A method recently described for the separation of denatured α-, β- and κ-caseins by hydrophobic interaction chromatography was validated by the analysis of reference skim milk powder (BCR-063R) certificated for total nitrogen content. The method is based on fast and easy solubilization of commercial and real samples by 4.0 M guanidine thiocyanate and elution on a TSK-Gel® Phenyl-5PW column (TosoHaas) in the presence of 8.0 M urea in the mobile phase. No preliminary precipitation or separation of the casein fraction is required. A linear relationship between the concentration of casein and peak area (UV absorbance detector at 280 nm) was obtained over the concentration range 0.5–60 μM. The detection limits for α-, β- and κ-caseins ranged between 0.30 and 0.65 μM. The precision of the method was evaluated; the relative standard deviation for α-, β- and κ-casein determination ranged between 2.2 and 2.7% for standard solutions and between 3.5 and 6.2% for real sample solutions.
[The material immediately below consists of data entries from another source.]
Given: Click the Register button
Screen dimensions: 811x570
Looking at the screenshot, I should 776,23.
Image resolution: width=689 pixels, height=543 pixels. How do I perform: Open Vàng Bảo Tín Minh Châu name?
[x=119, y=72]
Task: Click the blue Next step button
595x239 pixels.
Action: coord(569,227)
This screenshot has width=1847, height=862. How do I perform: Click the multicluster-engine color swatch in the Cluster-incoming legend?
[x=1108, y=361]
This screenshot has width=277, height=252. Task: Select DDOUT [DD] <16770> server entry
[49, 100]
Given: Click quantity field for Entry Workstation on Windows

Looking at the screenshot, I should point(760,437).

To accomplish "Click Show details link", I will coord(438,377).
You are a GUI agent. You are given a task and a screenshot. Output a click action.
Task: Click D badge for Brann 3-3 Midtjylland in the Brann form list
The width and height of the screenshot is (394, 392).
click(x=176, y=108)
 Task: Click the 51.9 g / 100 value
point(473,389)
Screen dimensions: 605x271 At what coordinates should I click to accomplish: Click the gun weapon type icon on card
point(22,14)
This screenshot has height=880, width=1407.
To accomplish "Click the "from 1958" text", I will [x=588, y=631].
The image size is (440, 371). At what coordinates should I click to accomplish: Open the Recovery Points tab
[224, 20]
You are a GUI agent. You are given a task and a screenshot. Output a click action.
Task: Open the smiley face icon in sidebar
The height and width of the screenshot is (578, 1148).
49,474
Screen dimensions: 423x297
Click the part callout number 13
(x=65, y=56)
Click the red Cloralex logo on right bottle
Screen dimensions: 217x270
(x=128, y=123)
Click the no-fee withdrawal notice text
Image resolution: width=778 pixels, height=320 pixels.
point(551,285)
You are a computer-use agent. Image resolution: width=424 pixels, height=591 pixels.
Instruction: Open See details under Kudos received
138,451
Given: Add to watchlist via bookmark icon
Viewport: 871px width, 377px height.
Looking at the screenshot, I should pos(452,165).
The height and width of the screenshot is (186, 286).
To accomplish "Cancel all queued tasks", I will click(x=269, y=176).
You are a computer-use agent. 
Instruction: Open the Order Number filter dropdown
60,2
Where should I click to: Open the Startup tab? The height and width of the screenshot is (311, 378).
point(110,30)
The mean casein content found in 10 aliquots of BCR-063R calculated with respect to the total protein content (estimated on the basis of certified total nitrogen content) was 79.1 ± 2.7%. Results of linear fitting of standard additions data for α-, β- and κ-caseins to BCR-063R were compared with linear fitting of α-, β- and κ-casein calibration data. The method was applied to commercial caseins and to 31 real, raw samples [processed cow’s milk (pasteurised, UHT-treated), follow-up milk powders, cream, cheeses, casein-free infant formulae, cookies for babies containing milk proteins] with the aim of showing the wide applicability of the method in order to determine α-, β- and κ-caseins.

Article information

Article type
Paper
Submitted
13 Mar 2001
Accepted
08 May 2001
First published
21 Jun 2001

Analyst, 2001,126, 995-1000

Separation and determination of denatured caseins by hydrophobic interaction chromatography.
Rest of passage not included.